Doesn’t that still disenfranchise potentially millions of Syrians who won’t be able to vote? Yes, possibly. But that didn’t stop these same Western countries from declaring the recent Ukrainian elections a resounding success, even though there was virtually no voting in the Donetsk and Lugansk Regions.
The first US presidential election in 1789 didn’t even count the votes of North Carolina, New York and Rhode Island, even though the Union was only made up of 13 states at the time. George Washington ran uncontested and most of the votes were not cast by American citizens, but by unelected delegates. And he too has been immortalized on US currency –on the dollar bill.
Syrian expatriates living in Lebanon cast their ballots in the country's presidential elections at the Syrian Embassy in Yarze east of Beirut on May 28, 2014. (AFP Photo/Joseph Eid)
A parody of democracy? Oh, most certainly a farce. Americans have FOUR times cast votes for a president that the electoral college didn’t select. The most recent being in 2000, when over 1 million more Americans cast votes for Al Gore than for George W. Bush, but the latter won the presidency because of some 500 Florida votes that the US Supreme Court refused to recount.
No elections seem to be without irregularities these days, so voter participation really does become a factor in gauging ‘legitimacy’. Do citizens have enough trust in their system of governance to want to engage?

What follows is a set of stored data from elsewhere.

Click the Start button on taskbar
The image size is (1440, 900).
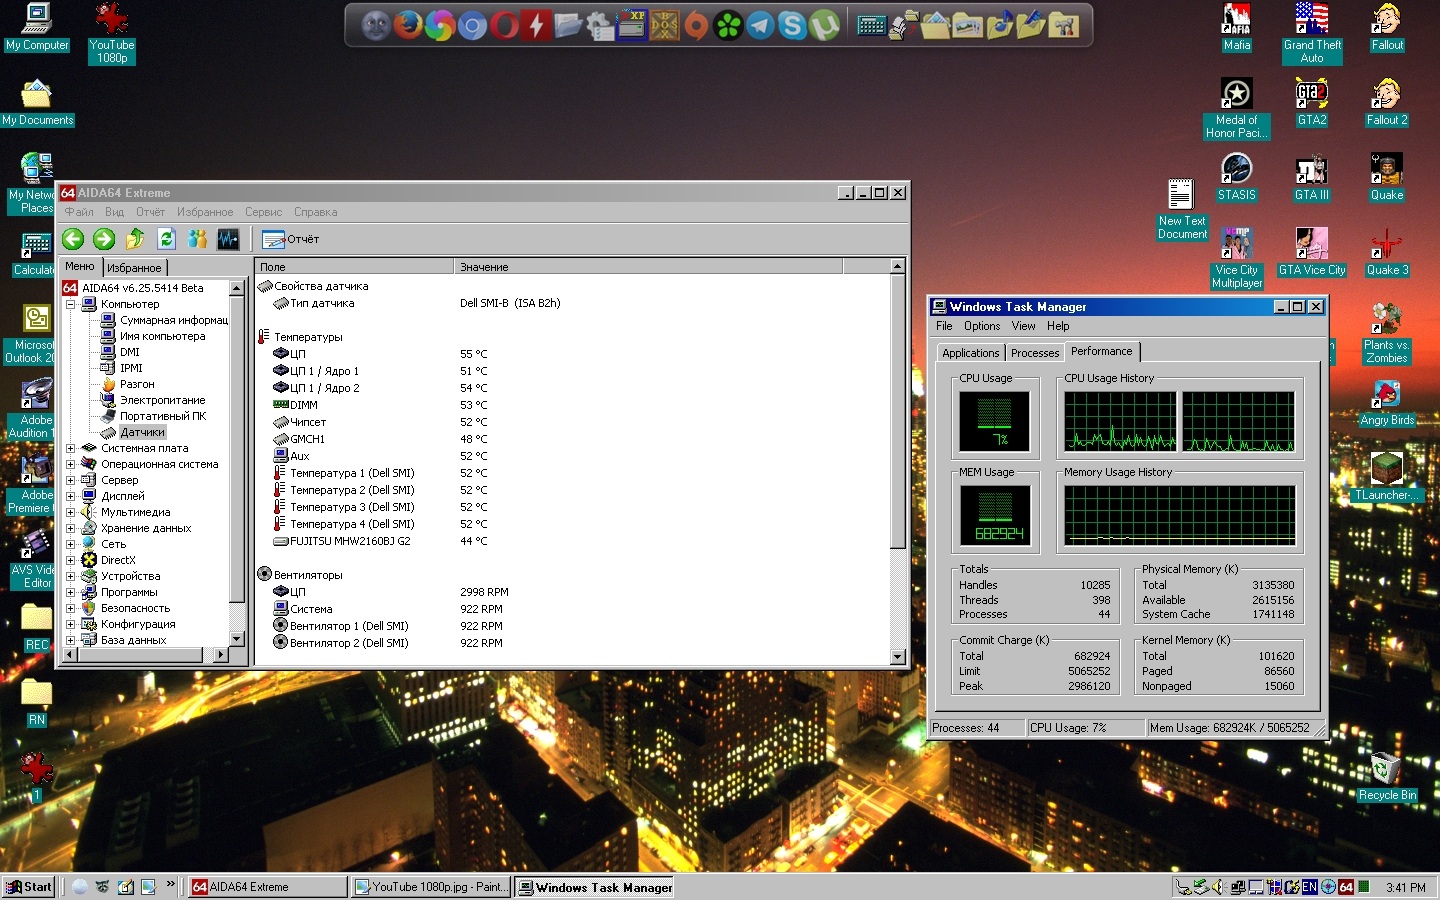[30, 887]
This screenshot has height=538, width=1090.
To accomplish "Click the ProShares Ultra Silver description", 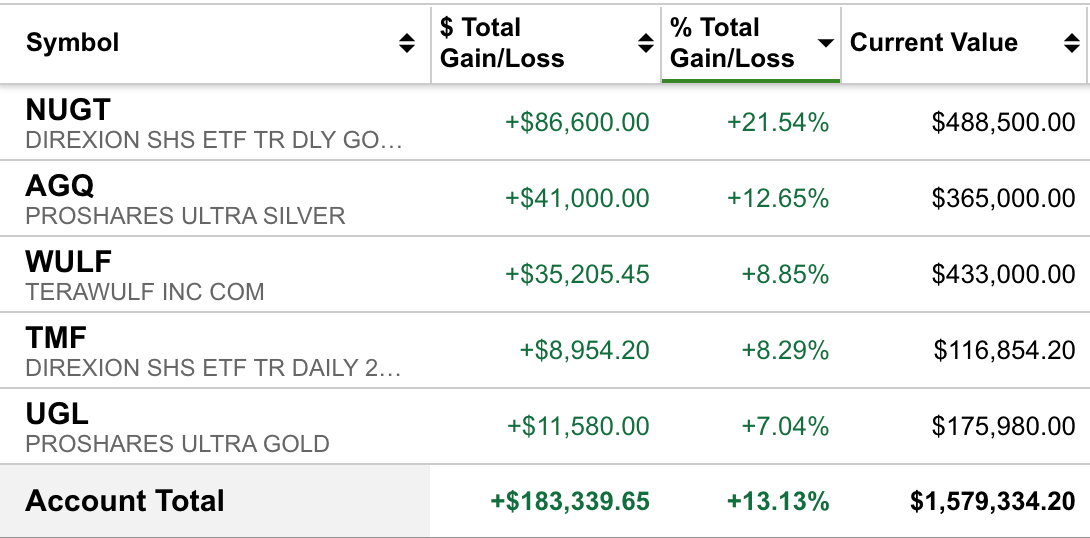I will click(x=185, y=216).
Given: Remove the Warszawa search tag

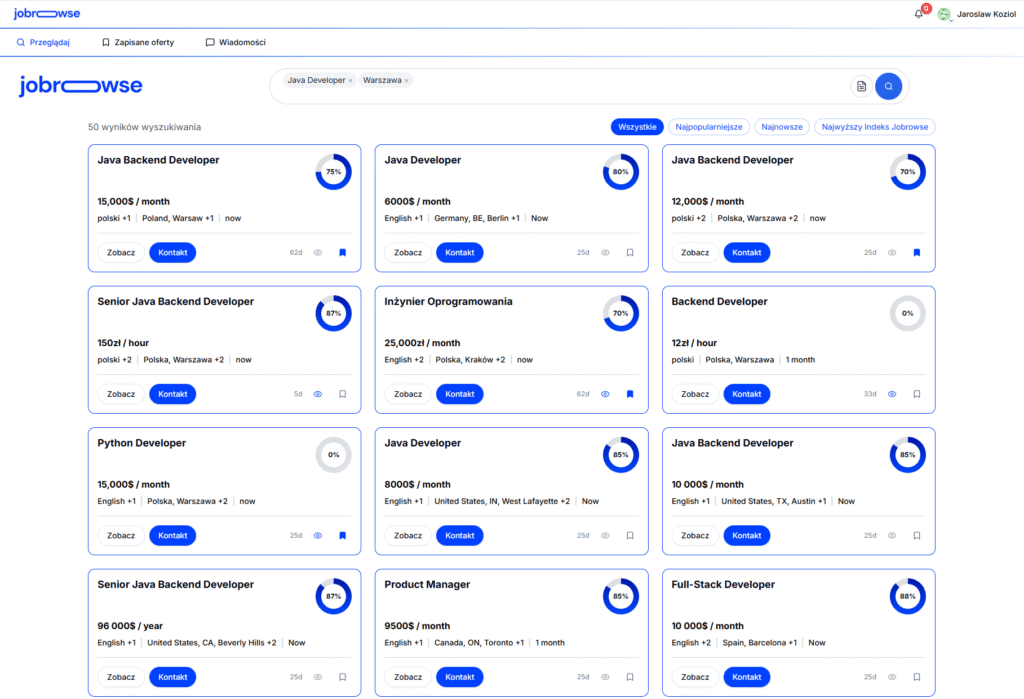Looking at the screenshot, I should (407, 80).
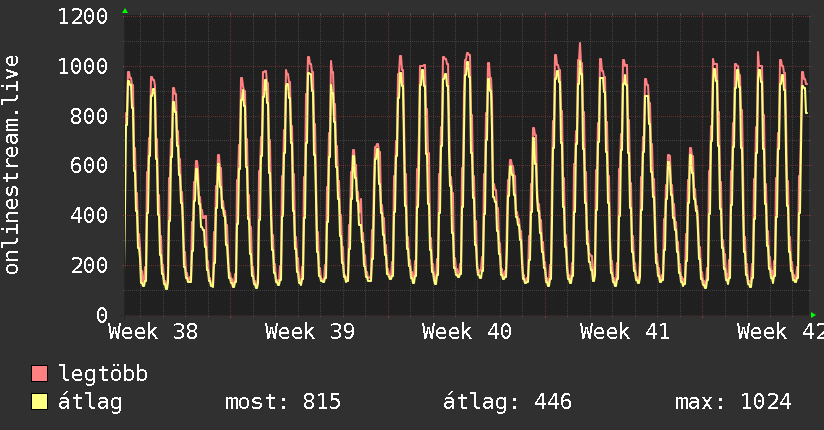This screenshot has width=824, height=430.
Task: Click the 1200 y-axis value
Action: (x=83, y=17)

Let’s look at some recent elections to get a sense of ‘legitimacy’. Nearly 73 percent of eligible Iranians cast votes in the 2013 presidential elections; in the hotly contested 2009 elections, that number was close to 85 percent. In Venezuela, 79 percent cast votes in 2013, and 80 percent in 2012 for the late Hugo Chavez. The Russian presidential elections in 2012 saw a participation rate of 65 percent, while the last US elections ushering in Barack Obama’s second term recorded a 57-percent voter turnout. Winning a whopping 92 percent of the vote, new Egyptian President Abdel Fattah Sisi only managed to attract 46 percent of voters to the ballot box last month. In Iraq’s April election, some statistics suggest a 60 percent turnout, but voting was restricted or nonexistent in parts of Anbar province, with troops surrounding Fallujah and street battles in Ramadi. Afghanistan’s election, while lauded by its occupiers for the “massive turnout” (no actual figures yet available), was also distinguished by the fact that 1,000 of the anticipated 7,500 polling centers were closed because of potential threat of violence.
In short, elections these days are all over the place. They take place in wartime; they take place under occupation. Voters participate heavily in some, and shun others – war or peace makes little difference, it seems.
On Tuesday, Syrians cast votes across much of their country. The situation was not ideal. Millions are displaced, a war rages, all Syrians do not have access to polls. But Syrians still turned out in force – to the surprise of many – to participate in forging the direction of their nation. Do they love Bashar Assad or do they just seek stability? Who cares? If voter turnout is large and the winning candidate is selected by a wide margin, this speaks directly to what ‘the Syrian people’ have decided.
Legitimacy can only be conferred by the citizens within a nation – this is never an issue that can be decided by foreigners outside a country, no matter how much the headlines blare it to sway perception.
Farce? Parody? Tell it to Abe Lincoln. And then go mind your own business.
That’s the thing about elections, they tell a very particular story. You can choose not to listen, you can toy with the tale, but you can’t change the ending.